Safety, pharmacokinetics, and pharmacodynamics of oral omaveloxolone (RTA 408), a synthetic triterpenoid, in a first-in-human trial of patients with advanced solid tumors.

OncoTargets and therapy

Ben C Creelan, Dmitry I Gabrilovich, Jhanelle E Gray, Charles C Williams, Tawee Tanvetyanon, Eric B Haura, Jeffrey S Weber, Geoffrey T Gibney, Joseph Markowitz, Joel W Proksch, Scott A Reisman, Mark D McKee, Melanie P Chin, Colin J Meyer, Scott J Antonia

Affiliations

  1. Department of Thoracic Oncology, H. Lee Moffitt Cancer Center and Research Institute, Magnolia Drive, Tampa, FL, USA.
  2. The Wistar Institute, Philadelphia, PA, USA.
  3. Laura and Isaac Perlmutter Cancer Center, New York, NY, USA.
  4. Department of Medicine, Georgetown-Lombardi Comprehensive Cancer Center, Washington, DC, USA.
  5. Department of Cutaneous Oncology, H. Lee Moffitt Cancer Center and Research Institute, Magnolia Drive, Tampa, FL, USA.
  6. Reata Pharmaceuticals, Inc., Irving, TX, USA.
  7. AbbVie, Inc., North Chicago, IL, USA.

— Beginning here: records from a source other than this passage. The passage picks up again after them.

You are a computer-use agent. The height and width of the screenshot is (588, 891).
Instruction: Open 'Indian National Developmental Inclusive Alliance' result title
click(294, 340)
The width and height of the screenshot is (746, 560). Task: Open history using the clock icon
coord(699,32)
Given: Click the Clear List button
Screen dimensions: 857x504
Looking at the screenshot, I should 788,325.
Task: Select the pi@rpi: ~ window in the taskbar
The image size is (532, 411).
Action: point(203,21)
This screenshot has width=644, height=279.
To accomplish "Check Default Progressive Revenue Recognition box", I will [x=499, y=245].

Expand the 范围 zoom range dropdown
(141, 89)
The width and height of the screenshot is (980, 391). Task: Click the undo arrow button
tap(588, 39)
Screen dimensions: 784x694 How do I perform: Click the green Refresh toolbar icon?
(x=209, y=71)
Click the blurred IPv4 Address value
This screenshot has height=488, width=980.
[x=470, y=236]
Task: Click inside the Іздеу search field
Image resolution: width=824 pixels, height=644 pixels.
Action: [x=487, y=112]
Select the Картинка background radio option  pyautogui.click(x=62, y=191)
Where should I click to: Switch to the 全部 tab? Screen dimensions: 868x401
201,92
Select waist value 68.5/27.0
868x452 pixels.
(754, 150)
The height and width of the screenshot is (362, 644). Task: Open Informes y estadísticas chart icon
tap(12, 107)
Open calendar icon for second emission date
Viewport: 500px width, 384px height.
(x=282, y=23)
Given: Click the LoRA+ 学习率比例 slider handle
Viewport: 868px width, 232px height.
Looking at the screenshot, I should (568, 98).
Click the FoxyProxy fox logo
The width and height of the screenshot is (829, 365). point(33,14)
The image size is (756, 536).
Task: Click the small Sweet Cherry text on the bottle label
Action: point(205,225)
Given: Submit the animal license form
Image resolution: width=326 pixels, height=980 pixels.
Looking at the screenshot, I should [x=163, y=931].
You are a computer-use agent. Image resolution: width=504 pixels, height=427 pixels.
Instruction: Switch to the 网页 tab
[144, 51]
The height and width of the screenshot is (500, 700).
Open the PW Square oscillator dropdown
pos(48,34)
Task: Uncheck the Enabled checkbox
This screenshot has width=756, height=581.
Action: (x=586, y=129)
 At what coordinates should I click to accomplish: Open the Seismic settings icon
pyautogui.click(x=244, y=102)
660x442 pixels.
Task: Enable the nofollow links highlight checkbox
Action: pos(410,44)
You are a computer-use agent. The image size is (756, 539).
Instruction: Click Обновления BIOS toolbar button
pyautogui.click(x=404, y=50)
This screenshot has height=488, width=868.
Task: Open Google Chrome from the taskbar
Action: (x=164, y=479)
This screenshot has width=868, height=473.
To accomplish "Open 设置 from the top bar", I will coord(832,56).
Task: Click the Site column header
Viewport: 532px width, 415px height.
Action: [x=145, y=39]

PMID: 28919776 PMCID: PMC5587199 DOI: 10.2147/OTT.S136992

Abstract

BACKGROUND: Omaveloxolone is a semisynthetic oleanane triterpenoid that potently activates Nrf2 with subsequent antioxidant function. We conducted a first-in-human Phase I clinical trial (NCT02029729) with the primary objectives to determine the appropriate dose for Phase II studies, characterize pharmacokinetic and pharmacodynamic parameters, and assess antitumor activity.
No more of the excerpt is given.